Isso acontece porque a tapioca, por ser basicamente carboidrato e sem fibras,
tem esse efeito.
"Para evitar,
a ideia é a mesmo: complementar a tapioca com ingredientes como os farelos
(fibras), ovo, queijo ou frango
desfiado (proteínas), o que diminui a carga glicêmica da refeição e prolonga a
saciedade, auxiliando no emagrecimento."
A prática de
exercícios físicos também ajuda no controle da glicemia.
"Os músculos
têm a capacidade de captar glicose diretamente do sangue, mesmo sem a ação da
insulina, o que é especialmente importante para pessoas com resistência à
insulina ou diabetes", completa Hasewaga.
·
O
perigo da obsessão por controle
Embora entender
como o que ingerimos afeta nosso corpo possa ajudar a criar mudanças positivas,
as nutricionistas alertam que deve-se ter cuidado ao tentar controlar cada
pequeno processo do organismo.
"Não é preciso
que as pessoas fiquem obcecadas com a alimentação; isso pode torná-la algo
muito difícil. Em indivíduos sem resistência à insulina, intolerância à glicose
ou diabetes, basta fazer atividade física e incluir fontes de fibras e
proteínas em todas as refeições.
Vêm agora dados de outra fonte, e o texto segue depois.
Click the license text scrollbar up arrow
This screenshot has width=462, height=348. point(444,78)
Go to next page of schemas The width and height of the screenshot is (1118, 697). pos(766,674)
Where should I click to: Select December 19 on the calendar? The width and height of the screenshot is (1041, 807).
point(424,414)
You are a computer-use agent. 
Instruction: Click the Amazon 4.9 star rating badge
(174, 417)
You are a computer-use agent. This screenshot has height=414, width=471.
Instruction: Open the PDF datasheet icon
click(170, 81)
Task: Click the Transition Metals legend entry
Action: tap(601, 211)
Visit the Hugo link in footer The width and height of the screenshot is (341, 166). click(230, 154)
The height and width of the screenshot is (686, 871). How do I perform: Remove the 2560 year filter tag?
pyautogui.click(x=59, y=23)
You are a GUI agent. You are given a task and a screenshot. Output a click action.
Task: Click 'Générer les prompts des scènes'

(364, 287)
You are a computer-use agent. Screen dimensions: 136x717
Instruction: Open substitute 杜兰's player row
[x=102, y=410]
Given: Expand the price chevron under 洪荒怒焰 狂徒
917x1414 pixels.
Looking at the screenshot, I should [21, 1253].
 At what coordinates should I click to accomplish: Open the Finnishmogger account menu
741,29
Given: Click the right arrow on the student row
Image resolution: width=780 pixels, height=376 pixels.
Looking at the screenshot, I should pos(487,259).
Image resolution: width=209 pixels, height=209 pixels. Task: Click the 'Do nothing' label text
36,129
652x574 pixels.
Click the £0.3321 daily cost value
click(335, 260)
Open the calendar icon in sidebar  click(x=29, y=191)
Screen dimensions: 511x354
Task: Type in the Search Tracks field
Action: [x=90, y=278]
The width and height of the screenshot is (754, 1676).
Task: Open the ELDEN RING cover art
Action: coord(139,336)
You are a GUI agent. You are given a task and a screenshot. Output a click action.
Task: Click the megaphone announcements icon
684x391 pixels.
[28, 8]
Não é necessário ficar neurótico em evitar
alimentos com alto índice glicêmico", diz Melendez.
·
Quando
o carboidrato de rápida absorção é benéfico
O consumo de
alimentos com alto índice glicêmico passa a fazer sentido após a prática de
exercícios intensos ou sessões longas, como corridas ou pedaladas de mais de
uma hora.
Isso porque, após o
treino, precisamos repor os estoques de glicogênio, que é a nossa reserva
rápida de glicose.
"Nesse
período, os músculos estão mais
receptivos à captação de glicose, sendo recomendado consumir carboidratos de
rápida absorção, como pães, para ajudar na recuperação muscular. Isso é
especialmente útil para quem realiza duas sessões de treino no mesmo dia ou
busca o ganho de músculos. Mesmo quem está em processo de emagrecimento pode
aproveitar esse momento para incluir carboidratos que gosta, evitando o acúmulo
como gordura, mas é importante dosar bem a quantidade", indica Hasewaga.
Boas opções para um
pós-treino imediato incluem frutas secas, como damascos e uva-passa, batata,
cereal de milho (sem açúcar) e uma pequena quantidade de doce de leite, que,
devido ao seu alto teor de açúcar e carboidratos simples, ajuda rapidamente na
reposição dos estoques de glicogênio, mas deve ser consumido com moderação para
evitar o excesso de calorias.
Nas horas seguintes
ao treino, o consumo de proteína - seja através de alimentos ou suplementos —
também é crucial para promover a síntese muscular, acelerando a recuperação e o
crescimento dos músculos.
Já o consumo de
fibras, como grãos integrais, vegetais e folhas verdes, justamente por
atrapalhar a absorção rápida dos carboidratos, deve ser feito pelo menos duas
horas após esse consumo de glicose e frutose.